ÜBUNGSTEXT ▸
──────

Plaketten mit Namen sind im Brüsseler EU-Viertel nicht in den Boden eingelassen. Dafür finden sie sich oft an Hausmauern.

Stephanie Pack-Homolka

Einen kleinen Lehrpfad bietet ein Abstecher zum Europaparlament. Dort trägt jeder Gebäudekomplex einen geschichtsträchtigen Namen. Das Hauptgebäude jenen von Altiero Spinelli. Der Italiener war Mitglied der Kommunistischen Partei und wurde in den 1920er-Jahren als Widerständler gegen Mussolini festgenommen. In der Haft verschrieb er sich der Idee eines europäischen Föderalismus. Er beschrieb einen europäischen Staatenbund als einzigen Ausweg aus Krieg und Krise der Nationalstaaten. Damit gilt Spinelli als einer der wichtigsten Vordenker der europäischen Integration.

Auf der Rückseite des Spinelli-Trakts befindet sich der Eingang Paul-Henri Spaak. Der Belgier war der Präsident einer Vorgängerorganisation der EU, der Europäischen Gemeinschaft für Kohle und Stahl. Spaak gilt als einer der Gründerväter der heutigen Europäischen Union. Er war maßgeblich an den Vorbereitungen zu den EG-Verträgen beteiligt, die 1957 in Rom unterzeichnet wurden. Anschließend an das Spinelli-Gebäude findet man zwei berühmte Namen, die als symbolträchtig für den demokratischen Aufbruch Osteuropas und seine Annäherung an den Westen gelten: József Antall und Willy Brandt.

Antall war der erste demokratisch gewählte Premierminister Ungarns nach der Wende und dem Zusammenbruch des kommunistischen Gesellschaftsmodells. Er setzte sich für Demokratisierung und Marktwirtschaft ein.

──────

BEREITGESTELLTE DATEN ▸
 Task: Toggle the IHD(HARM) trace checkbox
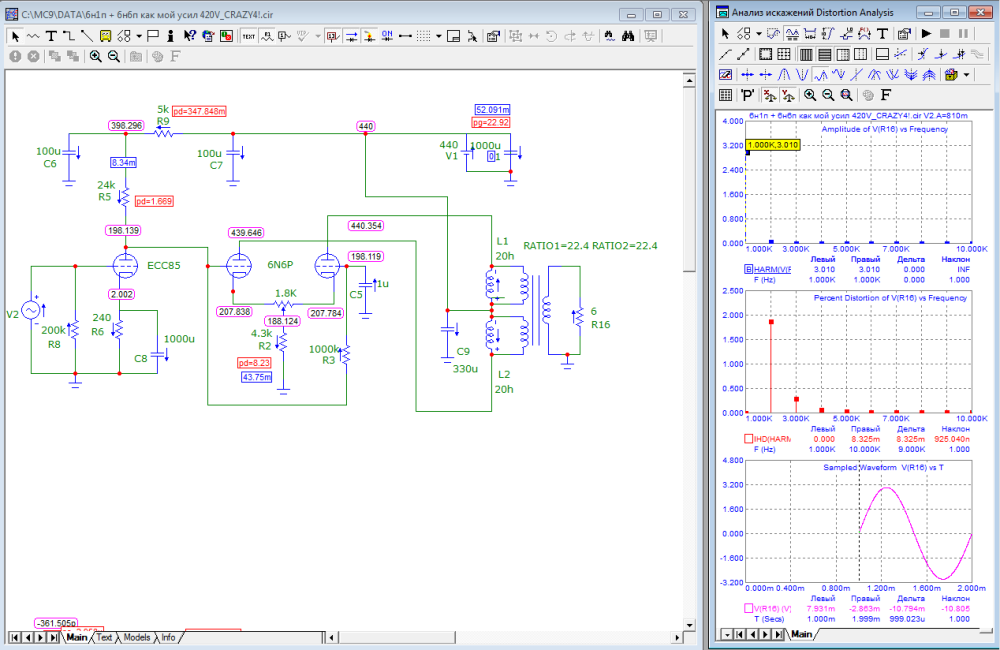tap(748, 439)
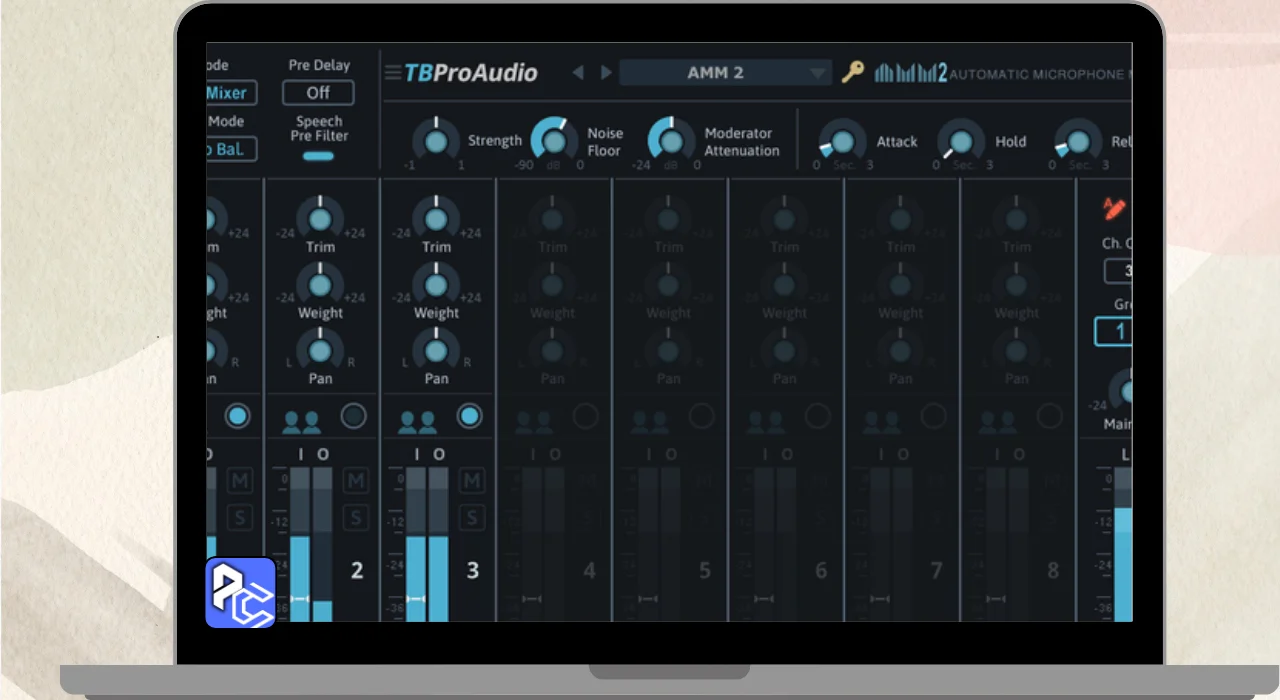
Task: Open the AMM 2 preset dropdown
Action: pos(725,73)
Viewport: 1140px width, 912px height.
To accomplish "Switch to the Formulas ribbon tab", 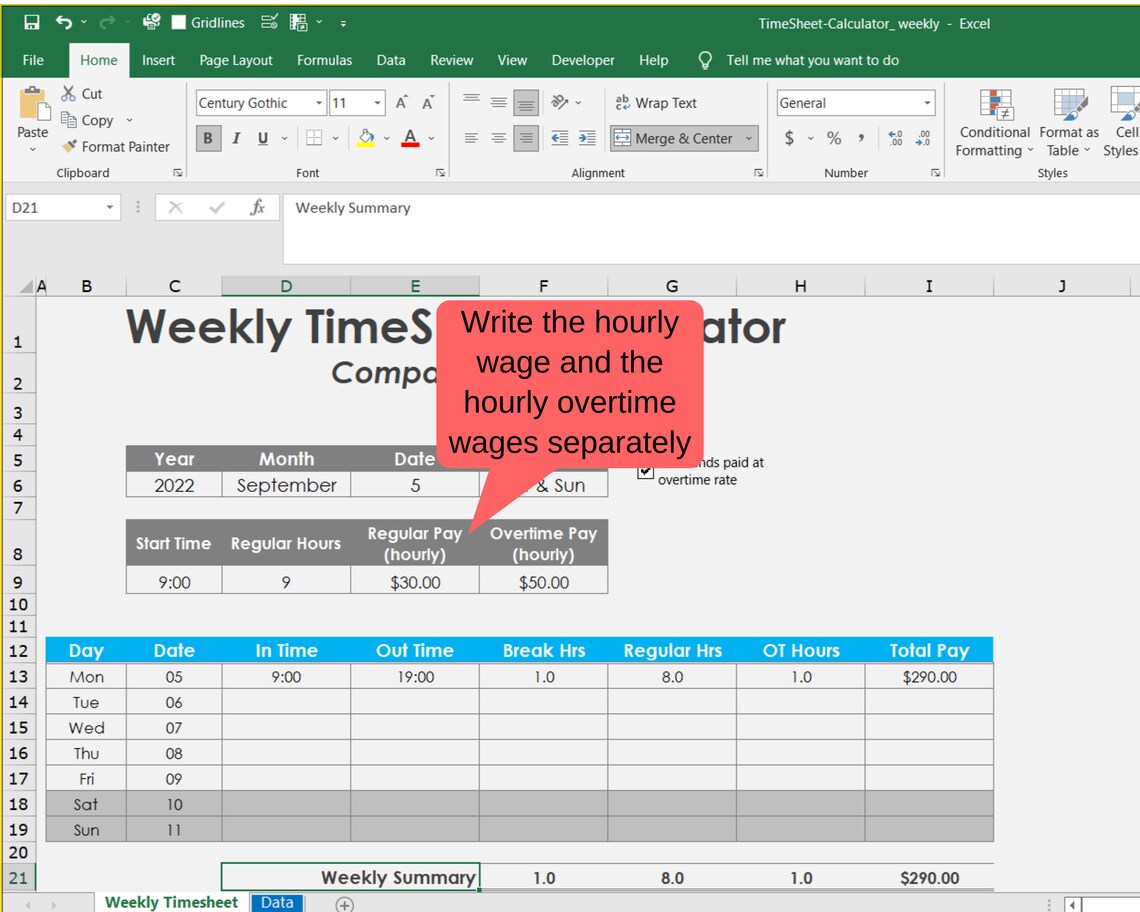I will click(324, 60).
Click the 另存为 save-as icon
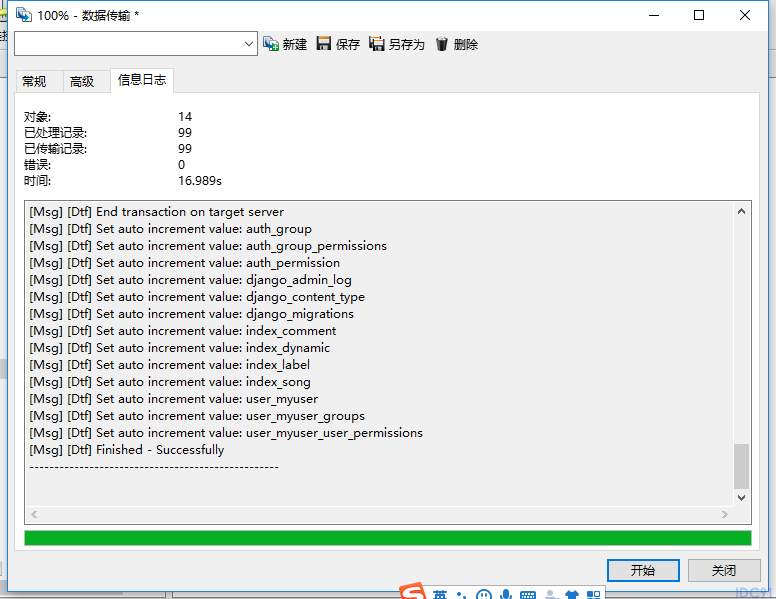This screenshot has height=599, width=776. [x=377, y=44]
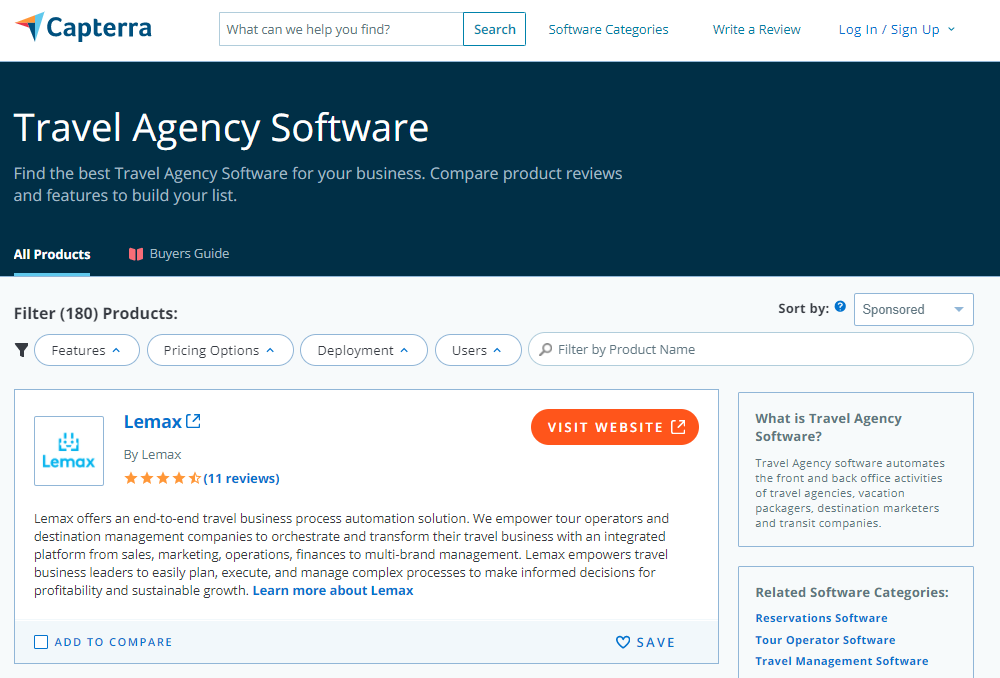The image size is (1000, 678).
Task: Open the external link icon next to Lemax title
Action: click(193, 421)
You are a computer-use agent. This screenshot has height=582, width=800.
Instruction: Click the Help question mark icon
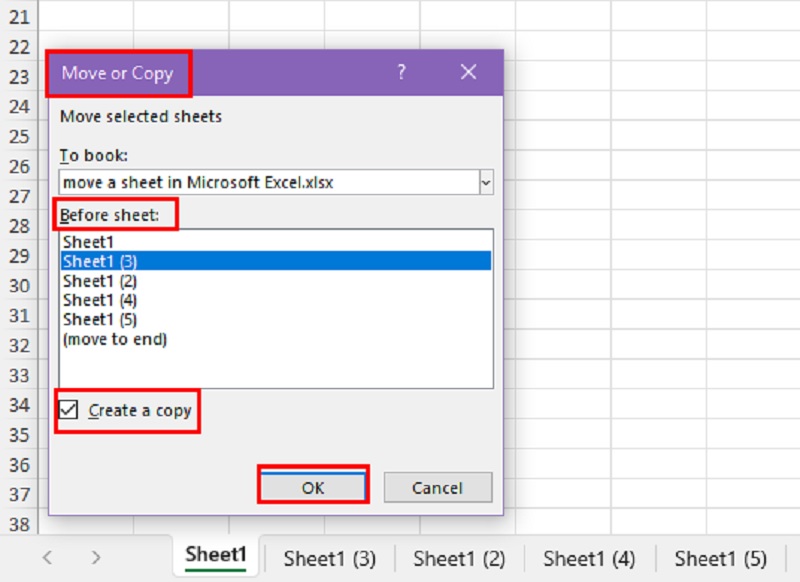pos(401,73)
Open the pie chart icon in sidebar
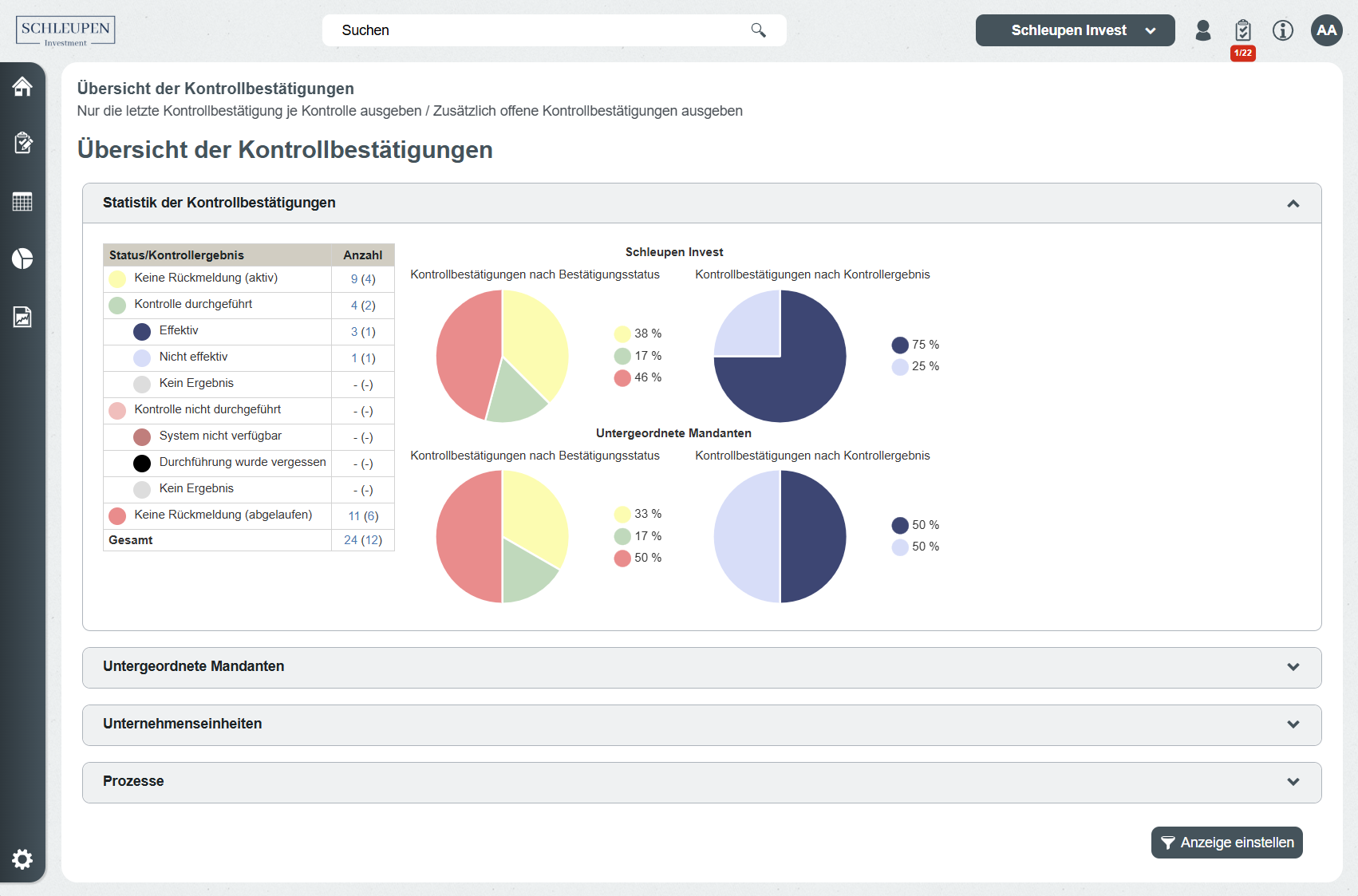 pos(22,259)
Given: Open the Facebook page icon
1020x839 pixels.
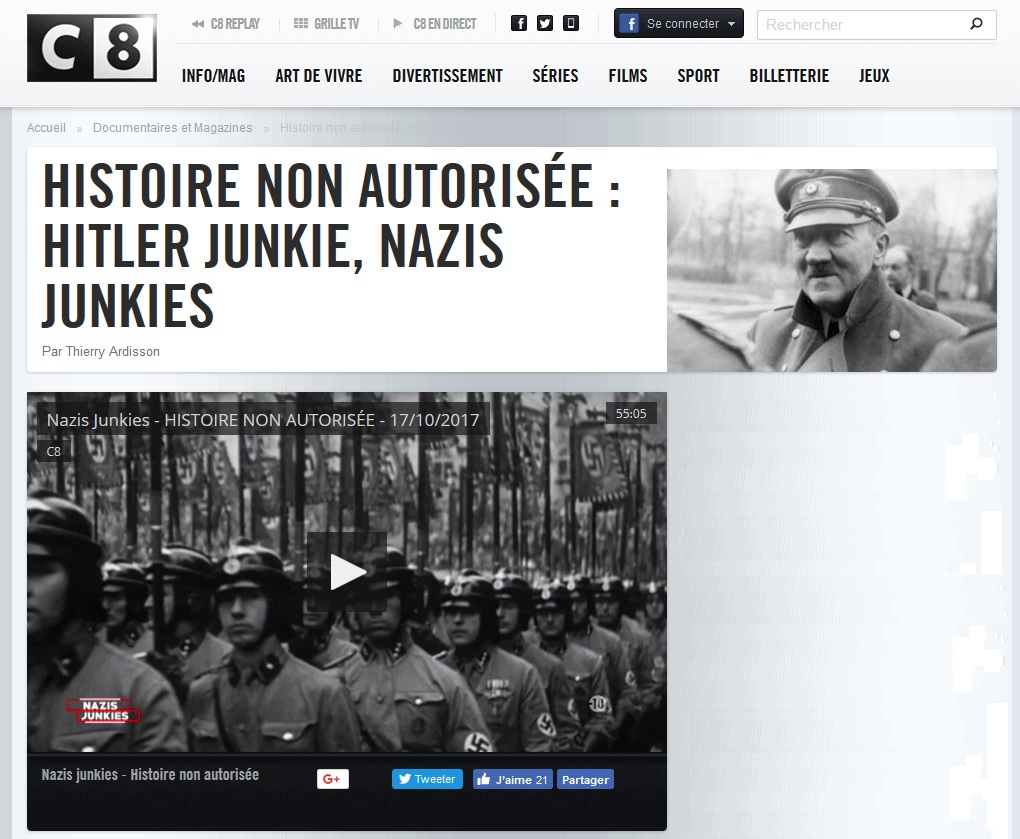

──────

WAS ZU TUN IST ▸
• A. Welches Amt hatte Paul-Henri Spaak laut dem Übungstext inne?
• B. Wie lautet der Satz „In der Haft verschrieb er sich der Idee eines europäischen Föderalismus.“ aus dem Übungstext auf Englisch?
• C. Schreibe den Text über die Namensgeber der Gebäude des Europaparlaments nach seinem letzten Satz weiter.

GEORDNETE ANTWORTEN ▸
• A. Er war Präsident der Europäischen Gemeinschaft für Kohle und Stahl, einer Vorgängerorganisation der EU.

• B. While in prison, he devoted himself to the idea of European federalism.

• C.
Der Deutsche Willy Brandt fand dank seiner Ostpolitik Eingang in die Geschichtsbücher und den Gebäudekomplex des EU-Parlaments. Er betrieb eine Entspannungspolitik gegenüber den osteuropäischen Staaten und erhielt dafür 1971 den Friedensnobelpreis.

Vom Europaparlament geht es weiter in Richtung Kommission und Rat, dem Zentrum des EU-Viertels, dem Schuman-Kreisverkehr. Er ist benannt nach dem französischen Außenminister Robert Schuman, der sich für die Aussöhnung zwischen Frankreich und Deutschland einsetzte. Der Schuman-Plan läutete 1950 eine neue Ära in der europäischen Integration ein. Er schlug die Zusammenlegung der deutschen und französischen Stahlproduktion vor und legte damit den Grundstein für die Europäische Gemeinschaft für Kohle und Stahl. Der Tag seiner Erklärung, der 9. Mai, ist heute der Europatag der Europäischen Union.

Weniger bekannt ist der Herr, nach dem das Hauptgebäude des Rates im Anschluss an den Schuman-Kreisverkehr benannt ist: Justus Lipsius. Nach dem flämischen Humanisten war eine Straße benannt, die dem riesigen Komplex des Ratsgebäudes weichen musste.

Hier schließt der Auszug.